* **Set exercise**: Rewrite the data below with each occurrence of "Identify the location of" swapped for "Find the position of", keeping all other text unchanged.

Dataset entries
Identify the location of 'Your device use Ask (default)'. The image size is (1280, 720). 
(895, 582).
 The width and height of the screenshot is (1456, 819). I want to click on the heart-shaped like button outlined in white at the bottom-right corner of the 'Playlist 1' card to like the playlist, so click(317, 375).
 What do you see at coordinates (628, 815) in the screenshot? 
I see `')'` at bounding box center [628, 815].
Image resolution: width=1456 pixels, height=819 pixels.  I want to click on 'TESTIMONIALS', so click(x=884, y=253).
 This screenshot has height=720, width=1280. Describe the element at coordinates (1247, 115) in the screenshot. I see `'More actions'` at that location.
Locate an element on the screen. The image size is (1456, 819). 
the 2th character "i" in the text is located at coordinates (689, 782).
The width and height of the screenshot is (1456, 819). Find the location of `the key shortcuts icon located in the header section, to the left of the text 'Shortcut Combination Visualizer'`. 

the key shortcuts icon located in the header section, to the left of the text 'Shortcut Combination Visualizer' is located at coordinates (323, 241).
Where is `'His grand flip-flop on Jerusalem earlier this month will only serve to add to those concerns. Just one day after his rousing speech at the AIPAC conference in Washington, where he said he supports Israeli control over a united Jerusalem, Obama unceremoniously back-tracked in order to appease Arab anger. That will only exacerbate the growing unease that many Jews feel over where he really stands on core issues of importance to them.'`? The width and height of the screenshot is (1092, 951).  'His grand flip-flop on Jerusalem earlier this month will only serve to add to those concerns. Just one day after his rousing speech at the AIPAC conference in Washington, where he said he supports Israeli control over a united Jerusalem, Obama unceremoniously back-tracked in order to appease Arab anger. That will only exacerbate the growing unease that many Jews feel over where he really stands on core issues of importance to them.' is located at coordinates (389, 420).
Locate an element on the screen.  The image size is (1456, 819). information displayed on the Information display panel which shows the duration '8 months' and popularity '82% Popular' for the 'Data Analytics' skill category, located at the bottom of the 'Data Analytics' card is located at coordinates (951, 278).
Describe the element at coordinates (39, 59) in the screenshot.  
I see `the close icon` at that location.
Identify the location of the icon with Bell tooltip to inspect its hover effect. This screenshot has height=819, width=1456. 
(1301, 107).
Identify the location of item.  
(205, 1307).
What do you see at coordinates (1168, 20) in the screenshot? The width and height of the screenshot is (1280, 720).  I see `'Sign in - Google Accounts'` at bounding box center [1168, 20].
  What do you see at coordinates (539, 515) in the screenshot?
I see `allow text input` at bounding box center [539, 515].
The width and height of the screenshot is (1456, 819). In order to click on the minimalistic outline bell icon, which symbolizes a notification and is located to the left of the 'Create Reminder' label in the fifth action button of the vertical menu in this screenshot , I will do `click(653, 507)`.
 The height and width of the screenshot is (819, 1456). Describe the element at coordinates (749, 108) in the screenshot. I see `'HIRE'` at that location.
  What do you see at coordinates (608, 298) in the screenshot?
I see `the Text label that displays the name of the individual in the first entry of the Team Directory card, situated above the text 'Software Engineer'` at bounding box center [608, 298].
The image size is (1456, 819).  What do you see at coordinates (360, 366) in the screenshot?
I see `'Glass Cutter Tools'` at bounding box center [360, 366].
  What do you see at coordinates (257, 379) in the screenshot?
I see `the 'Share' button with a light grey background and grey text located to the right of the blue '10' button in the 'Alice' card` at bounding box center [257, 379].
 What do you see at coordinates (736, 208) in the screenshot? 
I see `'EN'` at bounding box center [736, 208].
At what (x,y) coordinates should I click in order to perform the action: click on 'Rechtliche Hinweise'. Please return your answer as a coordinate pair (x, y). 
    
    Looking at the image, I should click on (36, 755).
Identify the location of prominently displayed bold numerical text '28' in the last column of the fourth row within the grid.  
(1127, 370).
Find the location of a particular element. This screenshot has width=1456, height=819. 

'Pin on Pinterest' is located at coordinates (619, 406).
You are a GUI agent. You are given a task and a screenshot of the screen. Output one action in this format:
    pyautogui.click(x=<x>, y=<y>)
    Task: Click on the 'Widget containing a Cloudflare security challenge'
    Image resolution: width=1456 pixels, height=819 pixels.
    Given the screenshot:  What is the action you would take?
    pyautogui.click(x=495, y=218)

* **Problem solution**:
Find the position of 'Your device use Ask (default)'. The image size is (1280, 720). 
(895, 582).
 The width and height of the screenshot is (1456, 819). I want to click on the heart-shaped like button outlined in white at the bottom-right corner of the 'Playlist 1' card to like the playlist, so click(317, 375).
 What do you see at coordinates (628, 815) in the screenshot? 
I see `')'` at bounding box center [628, 815].
Image resolution: width=1456 pixels, height=819 pixels.  I want to click on 'TESTIMONIALS', so click(x=884, y=253).
 This screenshot has height=720, width=1280. Describe the element at coordinates (1247, 115) in the screenshot. I see `'More actions'` at that location.
Locate an element on the screen. The image size is (1456, 819). 
the 2th character "i" in the text is located at coordinates (689, 782).
The width and height of the screenshot is (1456, 819). Find the location of `the key shortcuts icon located in the header section, to the left of the text 'Shortcut Combination Visualizer'`. 

the key shortcuts icon located in the header section, to the left of the text 'Shortcut Combination Visualizer' is located at coordinates (323, 241).
Where is `'His grand flip-flop on Jerusalem earlier this month will only serve to add to those concerns. Just one day after his rousing speech at the AIPAC conference in Washington, where he said he supports Israeli control over a united Jerusalem, Obama unceremoniously back-tracked in order to appease Arab anger. That will only exacerbate the growing unease that many Jews feel over where he really stands on core issues of importance to them.'`? The width and height of the screenshot is (1092, 951).  'His grand flip-flop on Jerusalem earlier this month will only serve to add to those concerns. Just one day after his rousing speech at the AIPAC conference in Washington, where he said he supports Israeli control over a united Jerusalem, Obama unceremoniously back-tracked in order to appease Arab anger. That will only exacerbate the growing unease that many Jews feel over where he really stands on core issues of importance to them.' is located at coordinates (389, 420).
Locate an element on the screen.  The image size is (1456, 819). information displayed on the Information display panel which shows the duration '8 months' and popularity '82% Popular' for the 'Data Analytics' skill category, located at the bottom of the 'Data Analytics' card is located at coordinates (951, 278).
Describe the element at coordinates (39, 59) in the screenshot.  
I see `the close icon` at that location.
Find the position of the icon with Bell tooltip to inspect its hover effect. This screenshot has height=819, width=1456. 
(1301, 107).
Find the position of item.  
(205, 1307).
What do you see at coordinates (1168, 20) in the screenshot? The width and height of the screenshot is (1280, 720).  I see `'Sign in - Google Accounts'` at bounding box center [1168, 20].
  What do you see at coordinates (539, 515) in the screenshot?
I see `allow text input` at bounding box center [539, 515].
The width and height of the screenshot is (1456, 819). In order to click on the minimalistic outline bell icon, which symbolizes a notification and is located to the left of the 'Create Reminder' label in the fifth action button of the vertical menu in this screenshot , I will do `click(653, 507)`.
 The height and width of the screenshot is (819, 1456). Describe the element at coordinates (749, 108) in the screenshot. I see `'HIRE'` at that location.
  What do you see at coordinates (608, 298) in the screenshot?
I see `the Text label that displays the name of the individual in the first entry of the Team Directory card, situated above the text 'Software Engineer'` at bounding box center [608, 298].
The image size is (1456, 819).  What do you see at coordinates (360, 366) in the screenshot?
I see `'Glass Cutter Tools'` at bounding box center [360, 366].
  What do you see at coordinates (257, 379) in the screenshot?
I see `the 'Share' button with a light grey background and grey text located to the right of the blue '10' button in the 'Alice' card` at bounding box center [257, 379].
 What do you see at coordinates (736, 208) in the screenshot? 
I see `'EN'` at bounding box center [736, 208].
At what (x,y) coordinates should I click in order to perform the action: click on 'Rechtliche Hinweise'. Please return your answer as a coordinate pair (x, y). 
    
    Looking at the image, I should click on (36, 755).
Find the position of prominently displayed bold numerical text '28' in the last column of the fourth row within the grid.  
(1127, 370).
Find the location of a particular element. This screenshot has width=1456, height=819. 

'Pin on Pinterest' is located at coordinates (619, 406).
You are a GUI agent. You are given a task and a screenshot of the screen. Output one action in this format:
    pyautogui.click(x=<x>, y=<y>)
    Task: Click on the 'Widget containing a Cloudflare security challenge'
    Image resolution: width=1456 pixels, height=819 pixels.
    Given the screenshot:  What is the action you would take?
    pyautogui.click(x=495, y=218)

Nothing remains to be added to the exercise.